Honey Bloosom

Why Does Honey Crystallize?

Honey Bloosom

Honey is a overloaded mixture of natural sugars, collected from the nectar of plants. It contains over 70% sugars and less than 20% water. The two main sugars in honey are fructose and glucose. The content of fructose and glucose in honey varies from one type of honey to another. Generally, fructose ranges from 30% to 44% and glucose from 25% to 40%. The balance of these two main sugars causes the crystallization of honey, and the relative percentage of each determines whether it crystallizes quickly or slowly. What crystallizes is glucose, due to its lower solubility. Fructose is more soluble in water than glucose and will remain fluid.

When glucose crystallizes, it separates from water and takes the form of small crystals. As crystallization progresses and more glucose crystallizes, those crystals spread throughout the honey.
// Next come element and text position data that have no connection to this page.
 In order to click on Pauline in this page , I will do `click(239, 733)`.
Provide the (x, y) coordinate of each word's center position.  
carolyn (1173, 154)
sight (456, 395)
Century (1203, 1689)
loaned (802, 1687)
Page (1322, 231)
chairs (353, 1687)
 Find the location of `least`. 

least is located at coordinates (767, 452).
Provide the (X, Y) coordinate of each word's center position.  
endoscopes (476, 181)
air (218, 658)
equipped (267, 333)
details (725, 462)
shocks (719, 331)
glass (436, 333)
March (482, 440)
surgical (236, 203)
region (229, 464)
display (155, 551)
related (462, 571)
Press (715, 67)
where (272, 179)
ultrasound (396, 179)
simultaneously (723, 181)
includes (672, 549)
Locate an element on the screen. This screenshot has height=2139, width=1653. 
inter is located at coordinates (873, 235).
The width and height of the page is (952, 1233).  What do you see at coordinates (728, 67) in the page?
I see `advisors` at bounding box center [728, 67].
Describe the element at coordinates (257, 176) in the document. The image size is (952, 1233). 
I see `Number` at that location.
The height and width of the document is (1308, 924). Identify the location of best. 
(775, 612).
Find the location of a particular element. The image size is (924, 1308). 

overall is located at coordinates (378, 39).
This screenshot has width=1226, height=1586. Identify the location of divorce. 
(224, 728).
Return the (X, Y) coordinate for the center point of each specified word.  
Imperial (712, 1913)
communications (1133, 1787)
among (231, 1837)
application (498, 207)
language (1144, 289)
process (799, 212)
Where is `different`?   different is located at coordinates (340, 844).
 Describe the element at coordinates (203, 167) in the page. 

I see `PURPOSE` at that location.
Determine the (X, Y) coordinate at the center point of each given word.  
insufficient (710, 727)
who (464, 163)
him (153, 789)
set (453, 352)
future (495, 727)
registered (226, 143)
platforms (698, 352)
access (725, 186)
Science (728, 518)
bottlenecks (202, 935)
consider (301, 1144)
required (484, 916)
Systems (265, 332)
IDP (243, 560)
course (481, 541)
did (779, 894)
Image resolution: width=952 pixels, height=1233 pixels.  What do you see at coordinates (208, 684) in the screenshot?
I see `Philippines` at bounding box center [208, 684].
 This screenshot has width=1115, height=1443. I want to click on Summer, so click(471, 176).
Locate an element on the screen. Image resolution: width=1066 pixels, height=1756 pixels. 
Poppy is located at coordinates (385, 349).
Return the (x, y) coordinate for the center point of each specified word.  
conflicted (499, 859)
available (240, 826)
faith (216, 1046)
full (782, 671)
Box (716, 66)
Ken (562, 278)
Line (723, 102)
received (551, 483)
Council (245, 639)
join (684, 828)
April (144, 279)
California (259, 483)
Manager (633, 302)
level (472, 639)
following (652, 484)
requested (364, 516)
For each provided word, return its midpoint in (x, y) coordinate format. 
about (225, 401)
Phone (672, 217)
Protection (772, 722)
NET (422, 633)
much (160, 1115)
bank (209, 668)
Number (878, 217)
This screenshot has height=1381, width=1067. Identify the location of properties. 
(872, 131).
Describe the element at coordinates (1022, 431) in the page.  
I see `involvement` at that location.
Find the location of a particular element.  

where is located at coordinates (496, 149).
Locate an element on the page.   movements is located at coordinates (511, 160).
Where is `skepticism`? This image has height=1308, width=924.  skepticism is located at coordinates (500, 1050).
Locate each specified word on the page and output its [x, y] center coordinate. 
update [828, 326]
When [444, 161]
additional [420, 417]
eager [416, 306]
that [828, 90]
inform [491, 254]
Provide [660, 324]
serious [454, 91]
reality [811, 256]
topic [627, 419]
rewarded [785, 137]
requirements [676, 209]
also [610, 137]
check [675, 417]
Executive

The solution changes to a stable saturated form, and finally the honey thickens or crystallizes


Many people believe that crystallized honey is synonymous with adulteration, it's not like that.. True raw honey crystallizes. The process of crystallization is natural and spontaneous. 100% Pure, unheated honey has a natural tendency to crystallize over time with no effect on the honey other than color and texture.

Crystallization of honey actually preserves the taste and quality characteristics of your honey. Many honey users prefer it in this state as it is easier to spread on bread.

Crystallized honey also tastes richer. When honey is in the crystallized state, it takes longer to melt on the tongue, allowing all the taste buds to be activated and capture the subtleties.

The natural sugars in honey tend to solidify at temperatures below 77 °F.

To restore the enjoyment of honey in its liquid state, it is traditionally recommended to heat it in a bain-marie for a few minutes.